For the control of African Black Beetle (adult stage) in lawns and turfed areas try Yates Baythroid Advanced Insect Killer for Lawns. Also controls Mole Crickets, Couch Mite, Ants, Armyworm, Cutworm, Webworm and the adult beetle stage of Billbug, Argentine Stem Weevil and Scarab.
When digging in the garden collect any larvae or adults and either feed to the birds or place pests into a bucket of soapy water. Drain off the excess water, place dead pests in a plastic bag and place into the rubbish bin.
If you have chickens or other fowl allow them to roam freely in and amongst the garden, lawn and turfed areas to feed on adults and first larval instar.
For large vegetable garden beds, allow beds to rest for a period, turning over the soil every now then exposing larvae and adults to predators such as birds.
For particularly infested beds, to prevent adults from laying eggs into the soil, plant crops in mid-summer to winter; and to prevent adults from feeding, plant crops in winter. Alternatively, plant an overabundance of crops at any time of year.

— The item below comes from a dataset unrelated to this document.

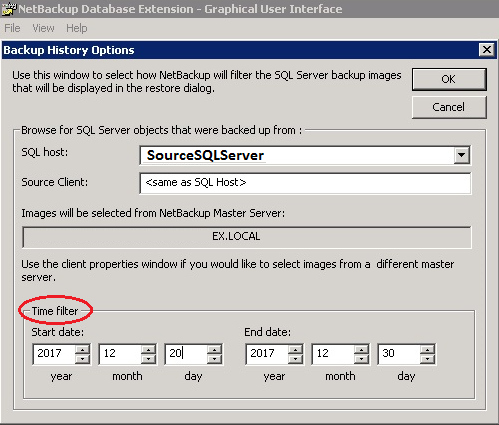499x425 pixels.
Task: Decrease the start date day value
Action: [x=214, y=359]
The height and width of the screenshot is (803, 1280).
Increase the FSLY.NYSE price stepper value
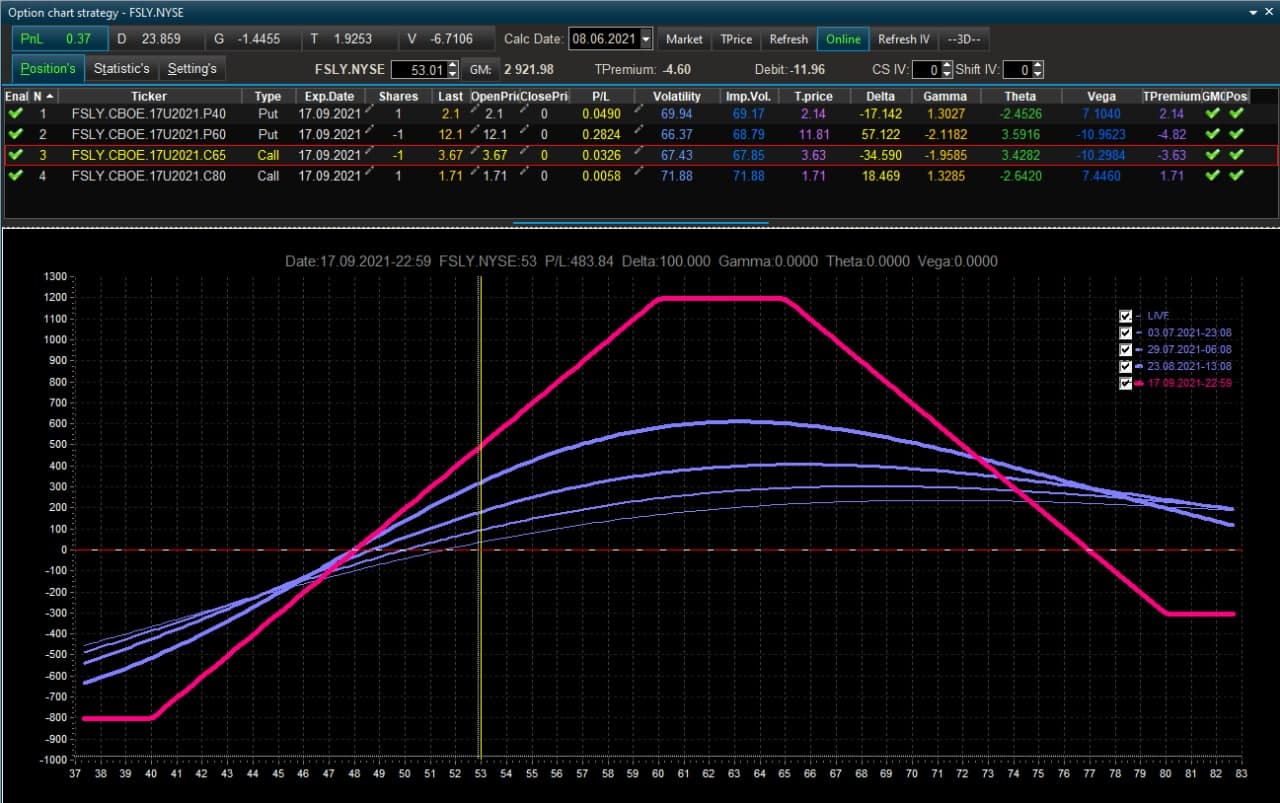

Plant a wide variety of crops as pests often preferentially feed on some crops and not others - this will reduce the effects of monoculture.
To prevent plant death of ringbarked woody plants slightly mound the soil over damaged stem or trunk.
Prune the foliage of trees and shrubs which have had their roots chewed and thereby root system reduced. Prune up to a third of the total foliage as this will help to rebalance the root-to-shoot-ratio.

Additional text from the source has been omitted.